Exercise objective:
How many lines in the material contain the string "agent"? Only the number is wanted.

Available data:
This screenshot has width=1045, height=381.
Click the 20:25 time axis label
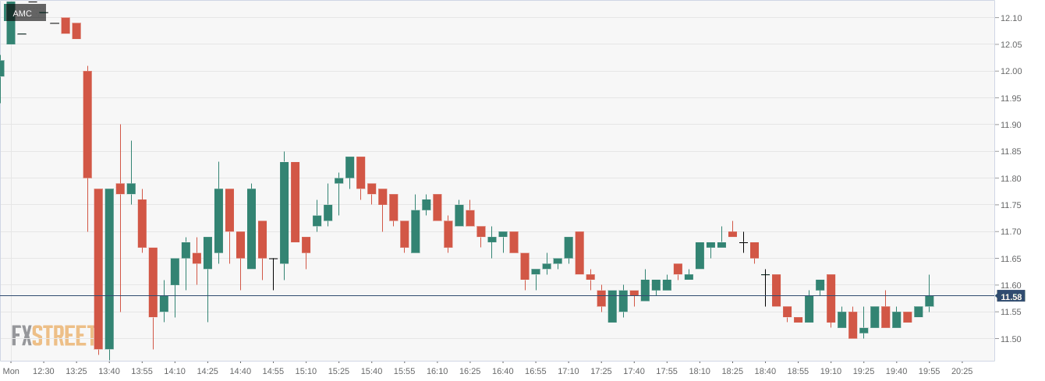(x=962, y=371)
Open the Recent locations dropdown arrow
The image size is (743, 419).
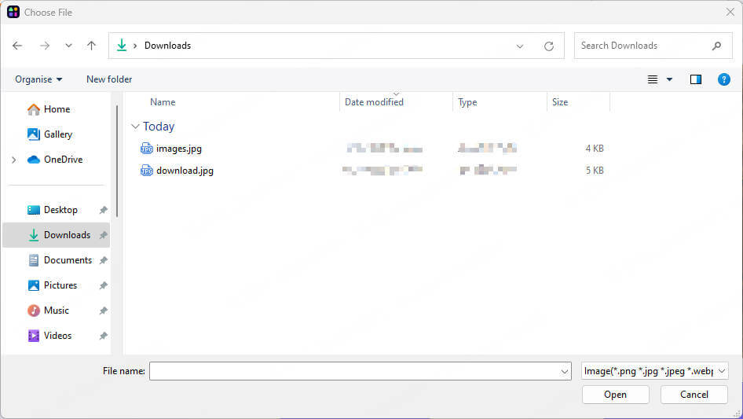point(68,46)
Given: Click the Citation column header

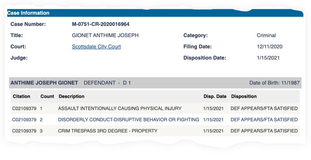Looking at the screenshot, I should click(x=21, y=96).
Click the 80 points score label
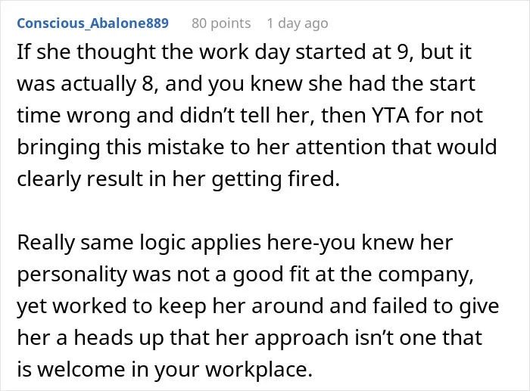Viewport: 530px width, 391px height. [x=221, y=23]
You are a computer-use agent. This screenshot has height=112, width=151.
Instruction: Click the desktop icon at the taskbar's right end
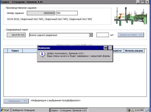pyautogui.click(x=147, y=110)
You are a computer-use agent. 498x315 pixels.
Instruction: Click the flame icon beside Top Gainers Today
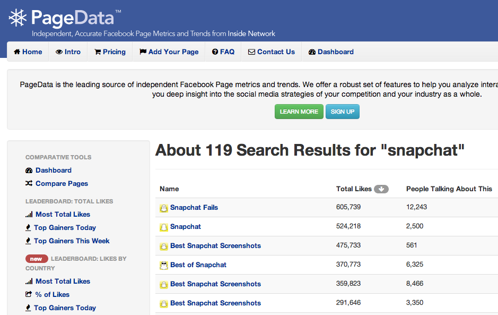click(28, 228)
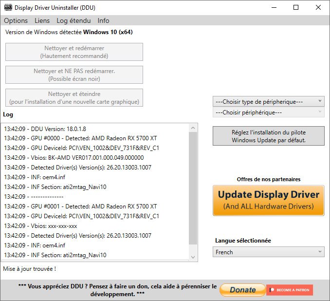Click 'Nettoyer et NE PAS redémarrer' button

click(74, 75)
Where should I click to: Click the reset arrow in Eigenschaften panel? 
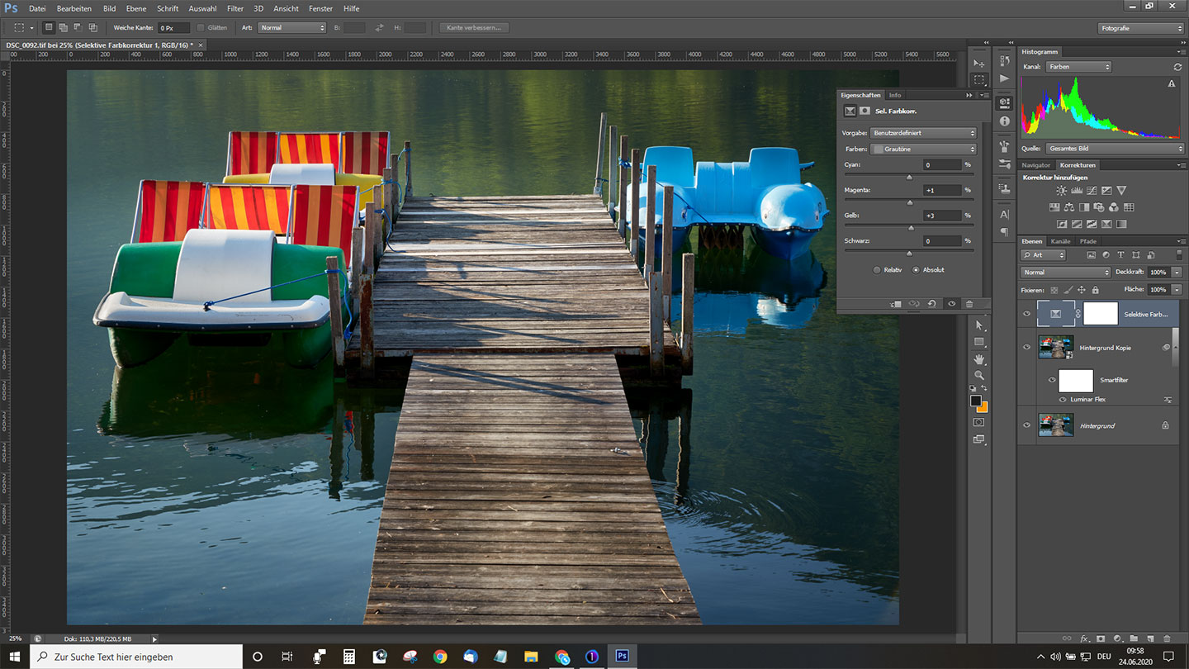coord(932,304)
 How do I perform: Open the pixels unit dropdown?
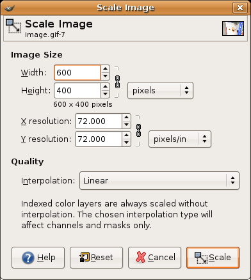click(x=160, y=91)
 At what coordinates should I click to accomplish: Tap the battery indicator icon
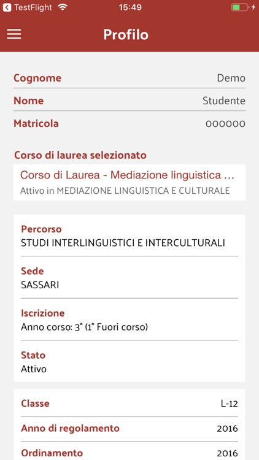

Written response:
2